PROBLEM REQUIREMENTS: Extract the entries starting at the line containing "This screenshot has width=1200, height=744." and ending at the line containing "(x=41, y=387)", reproducing them verbatim with no changes.

PROVIDED RECORDS:

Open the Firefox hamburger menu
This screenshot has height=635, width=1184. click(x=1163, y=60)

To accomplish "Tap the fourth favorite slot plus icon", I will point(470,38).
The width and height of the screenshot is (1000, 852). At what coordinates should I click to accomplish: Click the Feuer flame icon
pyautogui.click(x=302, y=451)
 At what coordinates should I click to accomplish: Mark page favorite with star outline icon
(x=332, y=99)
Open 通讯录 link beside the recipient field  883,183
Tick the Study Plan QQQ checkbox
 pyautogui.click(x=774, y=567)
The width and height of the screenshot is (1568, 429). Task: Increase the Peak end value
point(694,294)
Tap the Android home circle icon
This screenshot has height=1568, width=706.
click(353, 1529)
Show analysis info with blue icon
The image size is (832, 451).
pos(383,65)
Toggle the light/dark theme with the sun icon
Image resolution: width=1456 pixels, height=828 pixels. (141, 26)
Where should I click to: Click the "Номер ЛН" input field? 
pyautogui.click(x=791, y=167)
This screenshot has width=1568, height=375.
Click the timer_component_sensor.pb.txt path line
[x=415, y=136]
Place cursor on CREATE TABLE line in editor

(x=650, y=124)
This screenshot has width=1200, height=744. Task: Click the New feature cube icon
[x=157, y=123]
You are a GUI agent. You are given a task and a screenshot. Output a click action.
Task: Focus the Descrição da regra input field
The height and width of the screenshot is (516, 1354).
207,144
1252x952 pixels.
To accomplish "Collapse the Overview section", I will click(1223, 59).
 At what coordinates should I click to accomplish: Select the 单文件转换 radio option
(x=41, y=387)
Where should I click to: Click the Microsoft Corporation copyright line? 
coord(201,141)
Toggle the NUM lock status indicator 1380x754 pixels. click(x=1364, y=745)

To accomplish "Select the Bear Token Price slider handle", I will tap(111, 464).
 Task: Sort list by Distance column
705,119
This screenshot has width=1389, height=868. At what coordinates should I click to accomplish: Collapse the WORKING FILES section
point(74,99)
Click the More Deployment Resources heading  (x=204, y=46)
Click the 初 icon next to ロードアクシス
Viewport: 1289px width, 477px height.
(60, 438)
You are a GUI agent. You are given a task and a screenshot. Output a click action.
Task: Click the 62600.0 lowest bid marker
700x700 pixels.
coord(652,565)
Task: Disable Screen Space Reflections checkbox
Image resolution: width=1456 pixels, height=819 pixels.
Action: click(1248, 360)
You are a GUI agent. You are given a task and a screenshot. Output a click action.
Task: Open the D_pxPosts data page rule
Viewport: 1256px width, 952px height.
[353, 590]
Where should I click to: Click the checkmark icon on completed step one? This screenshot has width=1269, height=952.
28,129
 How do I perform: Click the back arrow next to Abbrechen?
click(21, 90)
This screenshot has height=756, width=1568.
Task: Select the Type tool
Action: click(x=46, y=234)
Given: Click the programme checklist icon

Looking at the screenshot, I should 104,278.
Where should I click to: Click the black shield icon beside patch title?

RESULT OF THE EXERCISE:
This screenshot has width=1200, height=744. Task: Click the New feature cube icon
[x=157, y=123]
You are a GUI agent. You are given a task and a screenshot. Output a click action.
Task: Focus the Descrição da regra input field
The height and width of the screenshot is (516, 1354).
207,144
1252x952 pixels.
To accomplish "Collapse the Overview section", I will click(1223, 59).
 At what coordinates should I click to accomplish: Select the 单文件转换 radio option
(x=41, y=387)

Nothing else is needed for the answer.